My life in food: Ching-He Huang
We spoke to the Taiwanese food writer and TV chef about growing up in different countries, why her favourite snack depends on where she is in the world and if Britain is ready for authentic Chinese food.
Chef and food writer Ching-He Huang has been at the helm of Chinese cooking in Britain for the last decade. She was born in Taiwan, raised in South Africa and moved to London where she launched a catering company before becoming one of the UK’s best-known TV chefs. Huang tells us about her childhood food memories, what inspires her in the kitchen and what piece of kitchen kit she couldn’t live without.
I didn’t grow up thinking I’d be a cook
I thought I’d work in medicine, really anything else than what I’m doing now. It was a series of events and influences that shaped me. My family have a bamboo farm on my maternal grandmother’s side and an orangery and a rice farm on my paternal grandparents’ side. I didn’t realise at the time how much being on a farm would influence me.
My mum was always an amazing cook. She made sure we were fed three good, nutritional meals a day by grabbing whatever she could from the fridge and turning it into something amazing. When we moved from Taiwan to South Africa and then London, I learned how she fused Chinese ingredients with Western ingredients.
Ching-He Huang/Instagram
My favourite childhood memory is seeing my grandmother cooking
Everyone has something in their mind that they can’t bring back and for me, it’s watching my grandmother cooking at her wood-fired stove on her farm in Taiwan. She made amazing dumplings and bao. Every morning, she’d tell my grandfather what to go and get at the local market on his scooter.
Not knowing everything about food makes me want to be better
The more you do something, the more you become obsessed with the details and how you can do things differently. It’s really cool that in the last five years, everyone has become more open about food and experimenting.
When I started about ten years ago, people were quite stuck in their ways. Now you have this huge polarity with people who are obsessed with the classics and those who want to mash things up.
Ching-He Huang/Instagram
I’m influenced by all sorts and that’s what makes food so magical
I love to travel, learn new things and cook with other chefs. I’m lucky that I get to meet a lot of people with varied tastes with the projects I’m involved with. It opens my mind.
You draw upon your own personal experience, travelling, your tastes, other people’s taste, and you go on to create something that’s unique. Sometimes I could just be sitting on a plane and look at the meal they serve and think ‘Could they have done this differently?’
There are two sides to my cooking personality
I love to learn the classics but I also love to innovate and do things differently. One of my friends told me this morning about making a vegan katsu with broccoli. Why should it always be chicken or pork? That’s what spurs me on.

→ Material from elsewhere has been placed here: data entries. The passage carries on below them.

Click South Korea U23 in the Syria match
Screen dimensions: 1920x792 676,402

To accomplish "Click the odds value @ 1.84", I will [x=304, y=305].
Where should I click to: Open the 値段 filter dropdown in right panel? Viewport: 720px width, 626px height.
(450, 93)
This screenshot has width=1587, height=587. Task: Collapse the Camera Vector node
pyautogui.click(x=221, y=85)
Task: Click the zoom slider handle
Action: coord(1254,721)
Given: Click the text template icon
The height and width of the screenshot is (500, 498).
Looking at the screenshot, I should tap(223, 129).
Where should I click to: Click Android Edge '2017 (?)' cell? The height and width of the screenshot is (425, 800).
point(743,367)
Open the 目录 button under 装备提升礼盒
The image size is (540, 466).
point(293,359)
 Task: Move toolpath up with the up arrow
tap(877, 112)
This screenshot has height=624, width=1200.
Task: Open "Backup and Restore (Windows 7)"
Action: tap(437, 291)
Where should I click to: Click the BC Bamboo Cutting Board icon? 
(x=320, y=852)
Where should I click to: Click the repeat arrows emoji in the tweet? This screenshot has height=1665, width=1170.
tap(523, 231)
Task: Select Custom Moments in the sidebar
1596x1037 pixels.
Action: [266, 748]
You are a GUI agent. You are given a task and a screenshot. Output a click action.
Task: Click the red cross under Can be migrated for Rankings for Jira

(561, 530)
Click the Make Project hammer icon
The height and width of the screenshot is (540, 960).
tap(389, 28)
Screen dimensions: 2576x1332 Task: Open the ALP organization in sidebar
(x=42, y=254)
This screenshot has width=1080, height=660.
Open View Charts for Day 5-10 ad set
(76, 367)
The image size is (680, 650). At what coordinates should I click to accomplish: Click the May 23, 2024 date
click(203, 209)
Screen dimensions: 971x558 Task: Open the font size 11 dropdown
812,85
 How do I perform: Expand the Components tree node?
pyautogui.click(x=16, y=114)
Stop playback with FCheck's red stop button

I also love shortcuts. I think deep down, I’m quite a lazy cook! I just want to throw things together that taste amazing and are healthy, in the shortest time possible.
Ching-He Huang/Instagram
I’m asked all the time whether the Western palate is geared up for the real taste of China
It’s incredible what we’ve gone through in the last ten years. When I started cooking, we couldn’t get Shaoshing rice wine in the supermarkets and was told that I couldn’t have it as an ingredient because it wasn’t widely available. Now, it’s everywhere.
When people ask if the Western palate is ready for the real taste of China, I say, “Well, how strong is the West’s love affair with offal?” Offal is something we eat all the time so I think if the West increase their love for it, there’s not a problem.
We also love obscure tastes which we ourselves call ‘obscure’ in China. In Sichuan, there’s a taste which is literally called ‘strange’. It’s this mix of sweet, sour, bitter, salty, pungent, aromatic – everything thrown together. People love it. For now in the West, it’s still about populist, safe tastes as opposed to the ‘strange’ tastes.
Ching-He Huang/Instagram
Five final questions
Favourite snack: If I’m in Taiwan, my mum’s pineapple cake. If I’m in London, salt and vinegar Chipsticks crisps or pickled onion Monster Munch. If I’m in Hong Kong, walnut cookies.
Essential kitchen kit: It has to be the wok.
Most well-thumbed cookbook: If I had to choose one, it would be Eileen Yin-Fei Lo’s The Chinese Kitchen which is on Cantonese cuisine. When I was on this road to cooking, someone gave it to me and I learned a lot.
Go-to midweek meal: It has to be a stir-fry but not an ordinary stir-fry. A stir-fry that’s turned into a braised dish or a curry or congee.
Pearl of wisdom cooking advice: Practice makes perfect, keep going with a particular style of cuisine or dish that you enjoy and then you will master it. Once you do that, it will give you the confidence to do much more.
Ching-He Huang’s new book Stir Crazy, published by Kyle Books, is out now.
This interview has been edited and condensed for length and clarity.